In Shadows House, living dolls are created to work for mysterious and faceless masters, with the main role of these dolls being to serve as the faces of the members of the Shadows family. Emilico is a living doll who serves Mistress Kate, and spends her days cleaning and conversing with her master so she can learn to be Kate’s mirror and act as a conduit for her expressions and emotions. But while Emilico and Kate are able to form a close bond, neither seems very interested in pursuing the traditional relationship between a shadow and their face. However, such an approach may be disastrous for their upcoming debut, where they will need to prove to the rest of the Shadows family how united they are to transition into full members of Shadows House and avoid erasure.
From CloverWorks, the animation studio behind Promised Neverland, and Wonder Egg Priority, comes Shadows House – an anime that is charming, mysterious and never without a veneer of unease. Based on the manga series of the same name by a duo of creators using the pseudonym So-ma-to, Shadows House tells the intriguing tale of the younger inhabitants of Shadows House as they attempt to navigate the roles prescribed to them by the heads of the Shadows family. This includes both living dolls like Emilico and Shadows like Kate, as they and their companions prepare for the big debut that will allow them to properly enter the ranks of the Shadows family – if they can pass the test, that is.
Of course, things are never that simple.
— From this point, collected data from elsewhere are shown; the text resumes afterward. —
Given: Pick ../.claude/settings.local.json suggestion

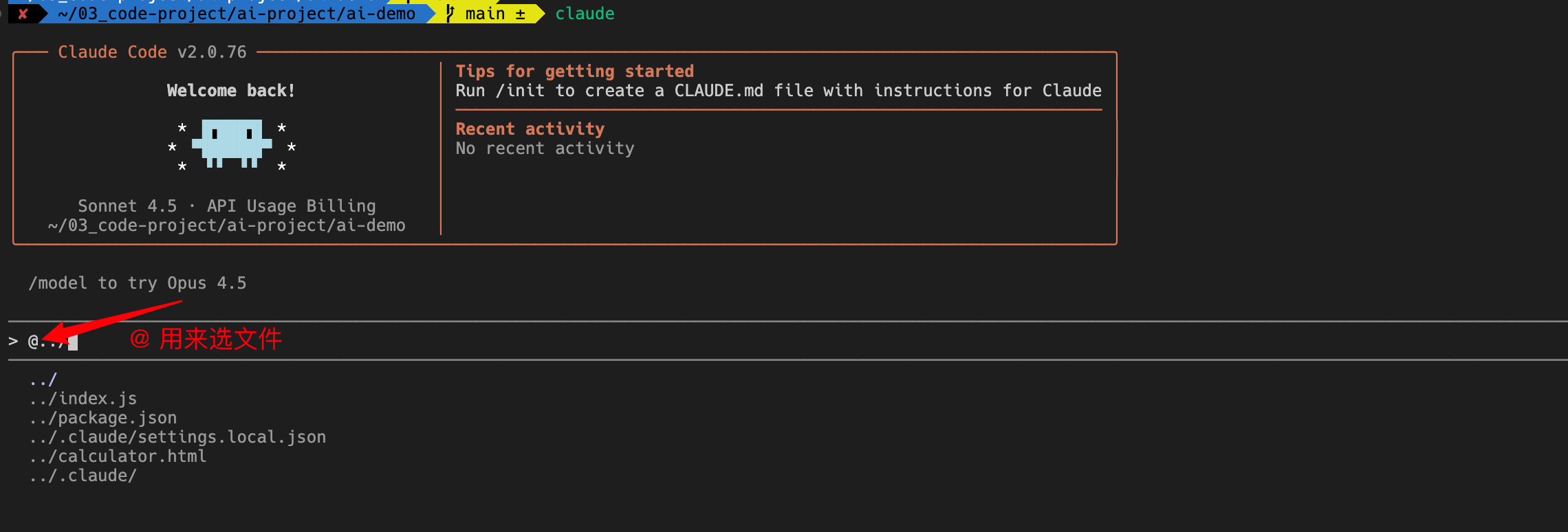Looking at the screenshot, I should click(177, 437).
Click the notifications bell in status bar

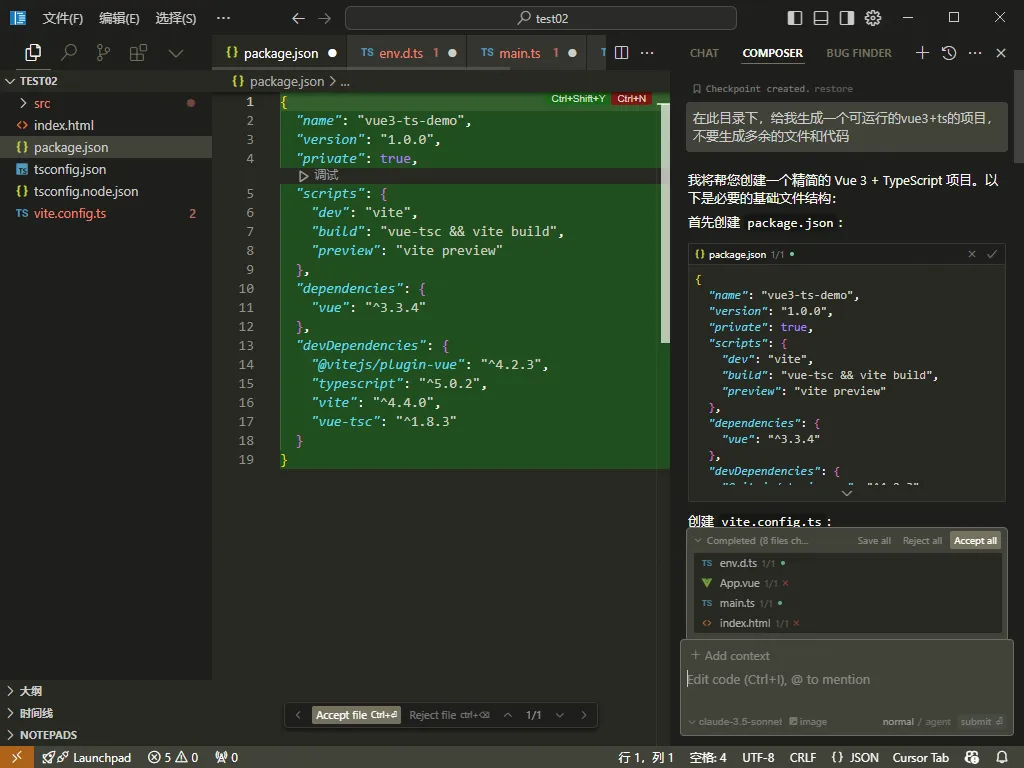1002,757
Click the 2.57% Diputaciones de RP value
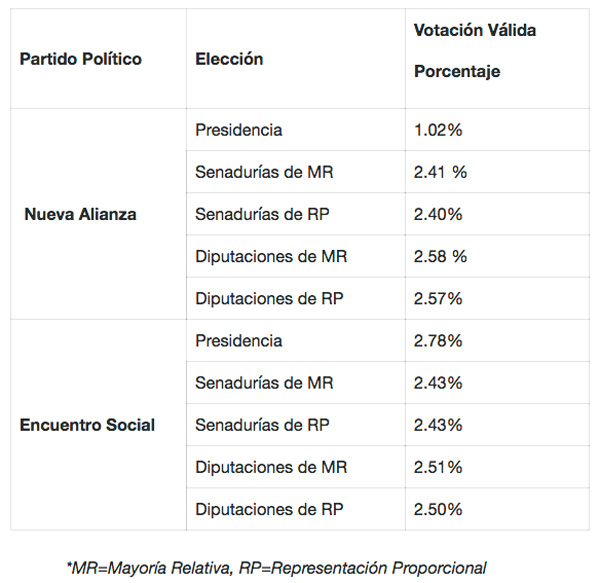Image resolution: width=600 pixels, height=583 pixels. (x=438, y=298)
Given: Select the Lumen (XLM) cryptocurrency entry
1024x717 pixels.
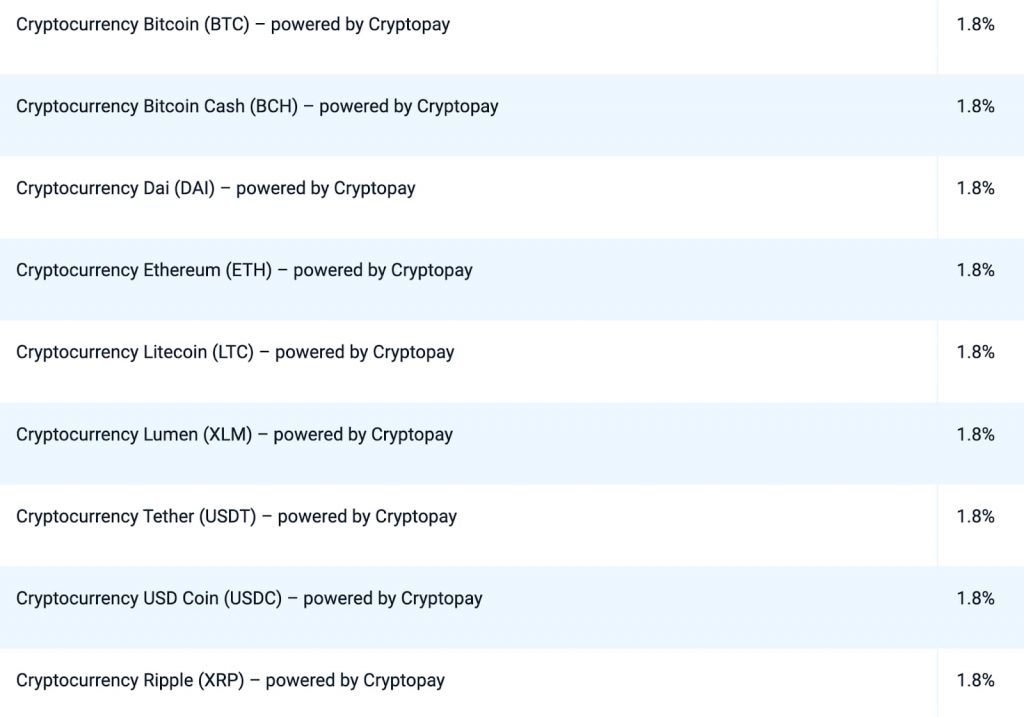Looking at the screenshot, I should (x=234, y=435).
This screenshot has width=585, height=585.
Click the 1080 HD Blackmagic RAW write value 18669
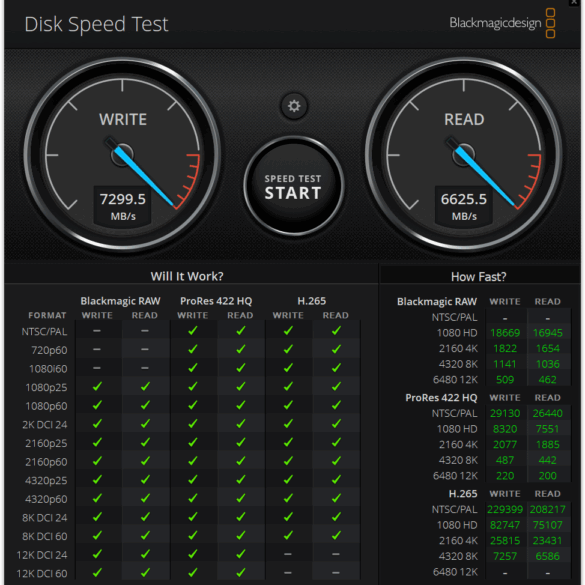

There is very little direction from fellow members of the Shadows family on how to even successfully take part in the debut aside from the importance of the dolls acting as their Shadow’s face. Additionally, the role of a living doll also includes a number of cleaning duties such as cleaning up the soot the Shadows regularly emit throughout the estate – an extremely important task as too much uncleaned soot can amass itself into dangerous creatures that attack dolls. The mysterious and often dangerous environment of Shadows House and how it functions lends an air of peril an unease to the series – it is an effective set-up and environment in which characters can investigate the secrets of the Shadows estate, keeping the audience intrigued as its many mysteries unfold.
Aside from its interesting set-up, Shadows House has a compelling cast of characters that are part of Emilico and Kate’s debut group – Sean and John, Ricky and Patrick, Lou and Louise, and Rum and Shirley. They each have unique personalities and perspectives on their roles as dolls and Shadows, and how they perform their doll-Shadow relationships varies in interesting ways. Sean and John have a fun and often annoying sibling relationship, while Lou and Louise are quite close but in a way that is possessive – emphasising Lou’s role as a face and Louise’s self-absorbed tendencies. These different personalities and relationships are really effective in Shadows House, not only because the variety make the series more intriguing and characters more memorable, but because it creates interesting scenarios. For example, when these characters are forced to solve puzzles or come up with strategies, their personalities and relationships carry over into how they make decisions and approach problem solving.
Speaking of relationships, Shadows House has a darkness to its concept based on the servant/master relationship between dolls and their Shadows, and the expectation that those forced to serve will diminish their identities to act as the face for another. While the series doesn’t dive too deeply into the more disturbing implications of this reality (although it does have its moments), it is certainly still an ever-present theme that different characters struggle with and manipulate to varying degrees – and I suspect will continue to become more and more emphasised in the show’s second season.
Shadows House is wonderfully charming, gothic, and filled to the brim with mystery – with many secrets for its audience to decipher about the Shadows family. Beyond a shadow of a doubt, it’s an entertaining and intriguing watch (don’t feel the need to appreciate that pun, I enjoyed it thoroughly in your stead).
A review copy was provided by Crunchyroll to the author for the purpose of this review.